MATERIAL FOR THIS EXERCISE below:
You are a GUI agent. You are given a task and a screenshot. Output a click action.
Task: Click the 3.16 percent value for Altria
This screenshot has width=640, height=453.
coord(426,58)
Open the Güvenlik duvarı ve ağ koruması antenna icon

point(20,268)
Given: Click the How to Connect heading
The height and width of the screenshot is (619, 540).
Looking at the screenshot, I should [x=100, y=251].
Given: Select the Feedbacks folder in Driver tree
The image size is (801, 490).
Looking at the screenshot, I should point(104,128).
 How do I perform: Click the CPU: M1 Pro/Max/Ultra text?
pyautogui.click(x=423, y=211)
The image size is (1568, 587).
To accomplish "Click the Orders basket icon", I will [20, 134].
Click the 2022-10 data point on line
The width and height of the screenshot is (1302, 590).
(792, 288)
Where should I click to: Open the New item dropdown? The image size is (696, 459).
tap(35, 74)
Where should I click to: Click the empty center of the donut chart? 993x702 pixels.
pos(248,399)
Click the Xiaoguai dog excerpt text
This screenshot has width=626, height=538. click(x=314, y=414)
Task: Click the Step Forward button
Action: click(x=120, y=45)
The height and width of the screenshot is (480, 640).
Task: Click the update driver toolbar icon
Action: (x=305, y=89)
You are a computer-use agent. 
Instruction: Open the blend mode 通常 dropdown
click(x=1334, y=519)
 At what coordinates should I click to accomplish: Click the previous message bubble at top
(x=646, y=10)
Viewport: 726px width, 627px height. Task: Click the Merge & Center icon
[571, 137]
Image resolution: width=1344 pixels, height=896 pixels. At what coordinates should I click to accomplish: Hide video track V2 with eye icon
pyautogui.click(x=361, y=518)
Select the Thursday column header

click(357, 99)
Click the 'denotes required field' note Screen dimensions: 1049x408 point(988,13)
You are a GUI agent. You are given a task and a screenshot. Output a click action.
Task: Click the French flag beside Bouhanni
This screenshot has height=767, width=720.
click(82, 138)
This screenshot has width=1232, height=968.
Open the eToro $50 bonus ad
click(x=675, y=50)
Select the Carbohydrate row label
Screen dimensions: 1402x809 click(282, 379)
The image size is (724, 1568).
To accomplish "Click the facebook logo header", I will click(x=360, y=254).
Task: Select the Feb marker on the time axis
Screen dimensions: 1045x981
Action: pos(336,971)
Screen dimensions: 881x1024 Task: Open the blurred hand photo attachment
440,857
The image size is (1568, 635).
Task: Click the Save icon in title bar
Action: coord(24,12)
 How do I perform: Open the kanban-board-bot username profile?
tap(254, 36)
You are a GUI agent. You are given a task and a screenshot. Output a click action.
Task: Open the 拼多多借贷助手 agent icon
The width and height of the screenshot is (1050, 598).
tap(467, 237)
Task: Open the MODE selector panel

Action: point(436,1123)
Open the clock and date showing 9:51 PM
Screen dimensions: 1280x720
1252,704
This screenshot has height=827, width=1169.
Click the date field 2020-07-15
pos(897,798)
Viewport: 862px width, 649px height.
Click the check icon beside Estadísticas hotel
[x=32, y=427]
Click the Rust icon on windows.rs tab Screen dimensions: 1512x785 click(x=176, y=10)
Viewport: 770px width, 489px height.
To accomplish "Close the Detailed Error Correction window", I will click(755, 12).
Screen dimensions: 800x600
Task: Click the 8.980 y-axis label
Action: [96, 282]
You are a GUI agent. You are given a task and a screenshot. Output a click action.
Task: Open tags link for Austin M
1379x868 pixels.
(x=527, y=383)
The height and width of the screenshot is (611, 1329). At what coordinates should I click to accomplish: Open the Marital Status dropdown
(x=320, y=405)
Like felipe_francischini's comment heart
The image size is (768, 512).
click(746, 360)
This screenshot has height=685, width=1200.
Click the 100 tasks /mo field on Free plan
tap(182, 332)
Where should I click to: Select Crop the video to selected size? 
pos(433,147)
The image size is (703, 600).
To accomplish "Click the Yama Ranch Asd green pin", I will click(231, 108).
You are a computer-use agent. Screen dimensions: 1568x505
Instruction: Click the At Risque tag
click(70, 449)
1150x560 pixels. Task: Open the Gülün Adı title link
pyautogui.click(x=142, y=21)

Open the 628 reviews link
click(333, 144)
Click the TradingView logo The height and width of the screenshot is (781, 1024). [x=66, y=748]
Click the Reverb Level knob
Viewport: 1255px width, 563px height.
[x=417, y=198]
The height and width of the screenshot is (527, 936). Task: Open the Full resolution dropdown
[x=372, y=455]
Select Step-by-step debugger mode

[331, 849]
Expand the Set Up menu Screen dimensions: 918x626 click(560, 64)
End of MATERIAL FOR THIS EXERCISE.
For each line of the entries that includes "computer", show that line.

You are a computer-use agent. 
You are a computer-use agent. Screen dimensions: 1568x505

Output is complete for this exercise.